On Jan 12, 2012, at 2:13 AM, Les Mikesell lesmikesell@gmail.com wrote:
On Wed, Jan 11, 2012 at 11:32 PM, Ross Walker rswwalker@gmail.com wrote:
Corporate greed will always trump idealistic pursuits.
I'm still pondering how Sun's demise fits into this picture....
As soon as a product has enough momentum there will be patent fights, copyright fights, licensing and revocation of openness. Soon platforms that contribute the most $$ will get preference and features over others and there goes the cross-platform dream.
Throw your weight behind nothing, use the best technology at the time for the solution. The only true cross-platform language is C.
You can't be very agile working in C, though. Something called C with roughly similar syntax may work on a lot of platforms but that doesn't mean that you can actually compile and run the same code. Where with java you don't even have to recompile. Look at how jenkins is able to run in master/slave mode with slaves running on an assortment of platforms at once. What would you have to do to match something like jasper reports or the pentaho tools ability to connect to databases and do page layouts in C in a way that would work on such a wide assortment of systems?

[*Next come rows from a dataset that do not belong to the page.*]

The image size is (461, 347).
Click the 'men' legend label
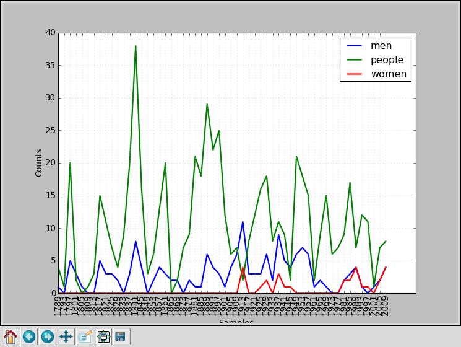pos(381,45)
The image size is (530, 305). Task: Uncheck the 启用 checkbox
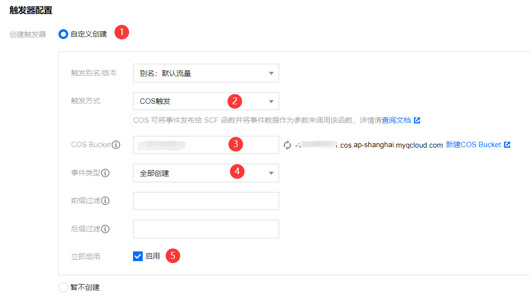pos(137,256)
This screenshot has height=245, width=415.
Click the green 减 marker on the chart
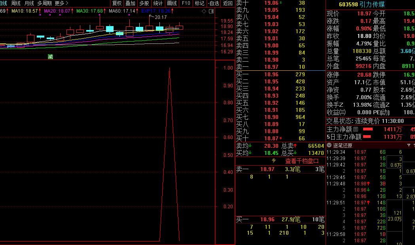pyautogui.click(x=50, y=57)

Of course C isn't very flexible by itself and often needs a library (or OS) to make it truly useful.
Don't get me wrong here, I'm not saying everything should be written in C.
What I was trying to say is that as a language C is both cross-plaform and open and it's the "openness" that prevents "lock in" as much as it being cross-platform.
Now if Oracle would fully open Java, then I would add that to my list of cross-platform languages, but until then it's a language I feel would "lock me in".